That’s the stark message from the International Hologram Manufacturers Association (IHMA), which was commenting on a new US Chamber of Commerce report* that says a staggering four fifths (86%) of all counterfeit goods now come from China.
According to the Global IP Centre’s The Measuring the Magnitude of Global Counterfeiting report, customs authorities are only seizing 2.5% of the value of total estimated counterfeits
Global impact studies** by the International Chamber of Commerce indicate that the upper bound of the global value of counterfeit and pirated could be $1.77 trillion.
These also indicate that international trade accounts for more than half of counterfeiting and global brand piracy is worth as much as $960 billion.
The US report is a sobering reminder that the war on counterfeiting remains far from won, says the IHMA, and is a wake-up call for those desperate to protect brands and profits around the world.

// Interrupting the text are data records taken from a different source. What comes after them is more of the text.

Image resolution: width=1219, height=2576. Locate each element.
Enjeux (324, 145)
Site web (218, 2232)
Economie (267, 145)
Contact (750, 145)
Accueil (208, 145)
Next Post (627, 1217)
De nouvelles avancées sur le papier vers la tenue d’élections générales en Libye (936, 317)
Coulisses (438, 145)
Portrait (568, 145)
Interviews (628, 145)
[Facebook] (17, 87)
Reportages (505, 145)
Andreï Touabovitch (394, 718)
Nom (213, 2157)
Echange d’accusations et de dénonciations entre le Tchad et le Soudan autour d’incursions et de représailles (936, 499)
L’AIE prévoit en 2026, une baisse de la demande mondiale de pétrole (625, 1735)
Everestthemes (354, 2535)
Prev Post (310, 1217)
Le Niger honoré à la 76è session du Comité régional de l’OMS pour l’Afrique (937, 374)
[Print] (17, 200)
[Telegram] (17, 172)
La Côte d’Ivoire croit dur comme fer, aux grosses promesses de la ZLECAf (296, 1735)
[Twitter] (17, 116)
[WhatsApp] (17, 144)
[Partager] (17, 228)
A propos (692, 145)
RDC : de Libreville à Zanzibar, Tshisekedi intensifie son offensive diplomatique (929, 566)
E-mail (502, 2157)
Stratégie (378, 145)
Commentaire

“More action needs to be taken quickly if the tidal wave of Chinese counterfeit goods flooding onto the market is ever to be checked, let alone stopped,” says Dr Mark Deakes, the IHMA’s General Secretary.
“Brand owners and those authorities responsible for legislation are sure to be alarmed at this report.
“More needs to be done – and quickly – to begin to deal with the problem and this might include increased integration of holograms as part of brand protection strategies.”
Increasing adoption of holography in places like India and east Europe reinforces the hologram’s position as a pre-eminent security feature in the global anti-counterfeiting fight.
Security holograms on items like liquor bottles will ensure quality and check smuggled and illicit liquor while bottles not displaying security holograms will be seized and destroyed.
“All involved in the supply chain – manufacturers, distributors, consumers, tax authorities – will be reassured by the presence of holograms on products and recognise the benefits they provide.”
The use of well-designed and properly deployed authentication solutions, as advocated in ISO’s 12931 standard, on authentication solutions, enables examiners to verify the authenticity of a legitimate product, differentiating it from the counterfeits coming out of China.
Even those that carry a “fake” authentication feature can be distinguished from the genuine item if that item carries a carefully thought-out authentication solution.
The IHMA (www.ihma.org) is made up of 100 of the world’s leading hologram companies. Members include the leading producers and converters of holograms for banknote security, anti-counterfeiting, brand protection, packaging, graphics and other commercial applications around the world, and actively cooperate to maintain the highest professional, security and quality standards.